After more than a year’s worth of hearings discussing anti-conservative bias at Facebook, conservative lawmakers got the third party audit they wanted, but are dissatisfied with the methodology and the results.

In 2018, Facebook selected former Arizona senator John Kyl, a Republican, to lead an audit of the social media platform to evaluate liberal bias by interviewing conservative Facebook users about their perception of bias and experience on the platform.

But conservatives and liberals alike mocked the audit when it was released earlier this week for failing to examine Facebook’s algorithms and content moderation practices for evidence of bias.

“The best parts of the Kyl report are separate from the bias issue it was commissioned to address: the valuable assurances of transparency from Facebook, the continued development of tools to clarify why users see what they do on the platform, and amplified attention to improperly labeling content ‘political’ when that designation could threaten a nonprofit’s tax-exempt status,” Competitive Enterprise Institute Vice President for Policy Wayne Crews told InsideSources in a statement.

In a press release, Facebook clarified that this report is part of an “ongoing process” and “Senator Kyl and his team will report again in a few months’ time.”

Left-leaning publication Vice News published a report in 2018 suggesting that Kyl’s association with anti-Muslim figures and groups should disqualify him from leading an audit of alleged bias at Facebook, even though the point of the audit was to specifically address potential anti-conservative bias, not Muslim bias.

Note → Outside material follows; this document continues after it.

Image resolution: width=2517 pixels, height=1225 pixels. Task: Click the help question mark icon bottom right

Muslim Advocates, an American advocacy group, slammed Kyl’s report in a statement yesterday, calling it a “smokescreen masking the reality that the company continues to allow violent, white nationalist content to thrive on its platforms.”

Sen. Josh Hawley (R-Mo.), one of the most outspoken conservative critics of Big Tech in Washington, also dismissed Kyl’s report as a “smokescreen” in his own statement.

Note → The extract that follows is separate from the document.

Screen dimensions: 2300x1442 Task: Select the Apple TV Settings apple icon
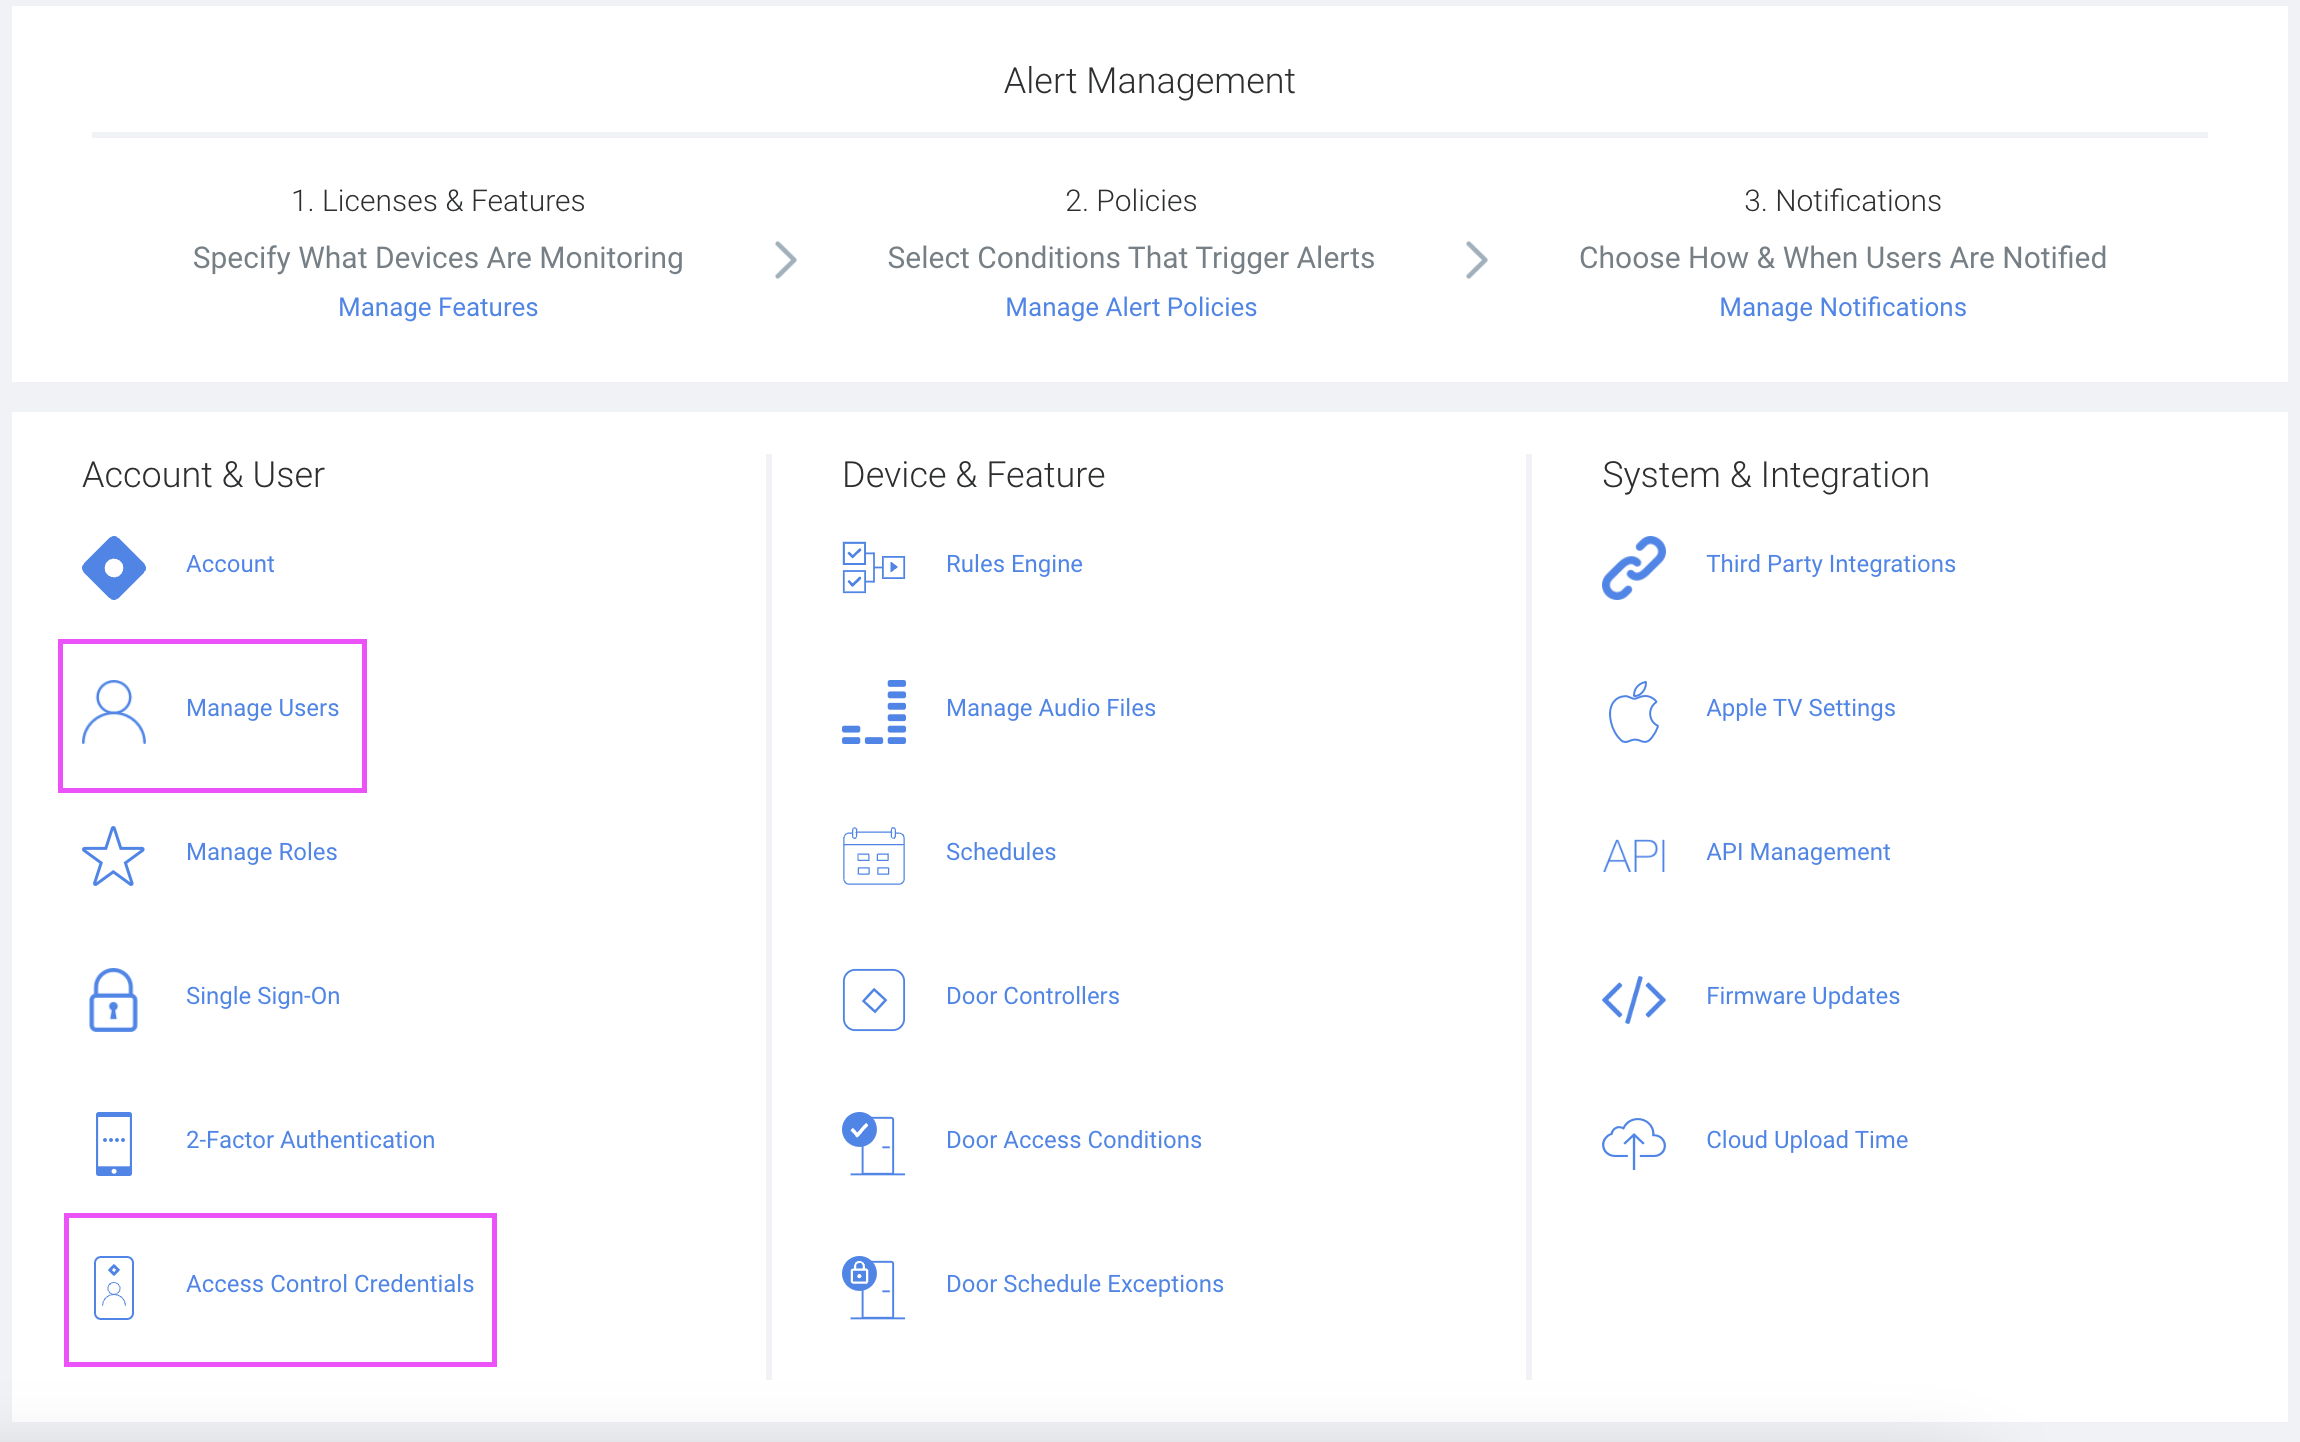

“Merely asking somebody to listen to conservatives’ concerns isn’t an ‘audit,’ it’s a smokescreen disguised as a solution,” he said. “Facebook should conduct an actual audit by giving a trusted third party access to its algorithm, its key documents and its content moderation protocols. Then Facebook should release the results to the public.”

Hawley, who believes companies like Facebook harbor anti-conservative bias, introduced a bill a few months ago that would nullify Section 230 protections for social media platforms that do not moderate their content in a “politically neutral” way.

(Section 230 of the Communications Decency Act protects internet platforms like Facebook from legal consequences if their users post illegal content.)

But other conservatives, liberals and free speech advocates worry that lawmakers’ focus on anti-conservative bias will lead to government control of speech.

According to Kyl’s report, Facebook responded to conservative concerns about bias by sharing more information about why the platform shows certain posts or ads (with clickable links like “Why am I seeing this post?”) and introducing an appeals process for users whose posts are removed by Facebook.

Kyl, a self-described conservative, said in an op-ed for the Wall Street Journal that “these and other measures described in our interim report are steps in the right direction,” but encouraged conservatives to continue to be skeptical of Facebook.

“The report errs when it claims ‘Facebook’s policies and their application have the potential to restrict free expression,'” Crews said. “As a private entity, Facebook cannot censor or threaten ‘free expression,’ as that is a civil right under the First Amendment, which exists to restrain government from trampling such rights. The real threat to free expression is calls from Facebook and political actors and commentators on the left and right for government regulation of speech on social media platforms. Inviting government to regulate political speech is where censorship as a genuine threat raises its ugly head.”